La creación de la Comunidad Económica del Carbón y el Acero (CECA) en 1951, seguida por la Comunidad Económica Europea (CEE) en 1957, sentó las bases para una Europa unida. Desde entonces, la comunidad se ha ampliado, incluyendo a países del antiguo bloque soviético, hasta alcanzar 28 miembros en 2013, aunque actualmente cuenta con 27 tras la salida del Reino Unido en 2020. A lo largo de los años, nuevos tratados han reforzado los lazos de solidaridad y han permitido mantener la paz en Europa, a excepción de la Guerra de los Balcanes.
Sin embargo, la paz y la unidad en Europa han sido constantemente amenazadas por Rusia. A pesar de su papel en la derrota del nazismo, el país ha sido una fuente de inestabilidad en el continente. Desde la Guerra Fría, la URSS y, posteriormente, Rusia, han intervenido militarmente en diversas naciones, y su reciente invasión de Ucrania ha reavivado tensiones en la región. Además, Rusia ha intentado socavar la estabilidad europea mediante sabotajes, ciberataques y chantajes energéticos, al tiempo que apoya movimientos euroescépticos y radicales en varios países.

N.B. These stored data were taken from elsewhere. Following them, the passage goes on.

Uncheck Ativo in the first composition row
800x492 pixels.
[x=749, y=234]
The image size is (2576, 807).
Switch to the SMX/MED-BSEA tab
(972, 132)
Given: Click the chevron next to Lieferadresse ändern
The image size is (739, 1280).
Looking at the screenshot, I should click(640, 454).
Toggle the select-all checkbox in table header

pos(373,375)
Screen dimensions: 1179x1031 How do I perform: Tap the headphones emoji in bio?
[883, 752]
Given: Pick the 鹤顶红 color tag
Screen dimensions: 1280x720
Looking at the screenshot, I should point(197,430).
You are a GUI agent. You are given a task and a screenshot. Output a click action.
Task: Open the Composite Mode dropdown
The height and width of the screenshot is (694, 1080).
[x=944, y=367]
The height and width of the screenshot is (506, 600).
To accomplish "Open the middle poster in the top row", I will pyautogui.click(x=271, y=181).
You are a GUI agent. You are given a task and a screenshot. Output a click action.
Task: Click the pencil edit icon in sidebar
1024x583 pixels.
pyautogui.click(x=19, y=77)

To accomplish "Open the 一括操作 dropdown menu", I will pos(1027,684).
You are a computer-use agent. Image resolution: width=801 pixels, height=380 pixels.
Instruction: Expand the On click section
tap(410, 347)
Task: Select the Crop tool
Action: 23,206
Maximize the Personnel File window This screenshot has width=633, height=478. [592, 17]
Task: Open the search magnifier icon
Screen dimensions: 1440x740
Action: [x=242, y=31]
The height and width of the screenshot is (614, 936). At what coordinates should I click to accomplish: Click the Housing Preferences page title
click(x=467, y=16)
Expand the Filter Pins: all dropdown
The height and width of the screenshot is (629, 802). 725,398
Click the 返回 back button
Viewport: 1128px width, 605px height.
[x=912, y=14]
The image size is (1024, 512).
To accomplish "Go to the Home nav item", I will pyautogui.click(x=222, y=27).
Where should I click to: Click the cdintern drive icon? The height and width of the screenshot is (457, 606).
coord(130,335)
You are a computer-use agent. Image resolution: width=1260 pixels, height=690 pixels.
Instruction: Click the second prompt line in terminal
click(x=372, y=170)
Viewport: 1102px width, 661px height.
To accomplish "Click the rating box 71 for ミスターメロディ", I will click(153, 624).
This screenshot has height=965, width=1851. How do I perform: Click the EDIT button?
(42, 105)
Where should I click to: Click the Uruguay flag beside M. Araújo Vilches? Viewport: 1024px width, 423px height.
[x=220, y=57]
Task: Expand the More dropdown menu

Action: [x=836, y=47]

Un ejemplo reciente de esta injerencia se ha visto en Rumanía, donde la Corte Constitucional anuló elecciones debido a la influencia pro-rusa de un candidato. Este tipo de intervenciones pone de manifiesto la necesidad de una Europa unida y democrática para garantizar la paz y la prosperidad en el continente. A 80 años del fin de la Segunda Guerra Mundial, es crucial recordar que la unidad y la cooperación son esenciales para enfrentar las amenazas actuales y futuras. La historia nos enseña que solo a través de la solidaridad y el compromiso con los valores democráticos se puede construir un futuro más seguro y estable para Europa.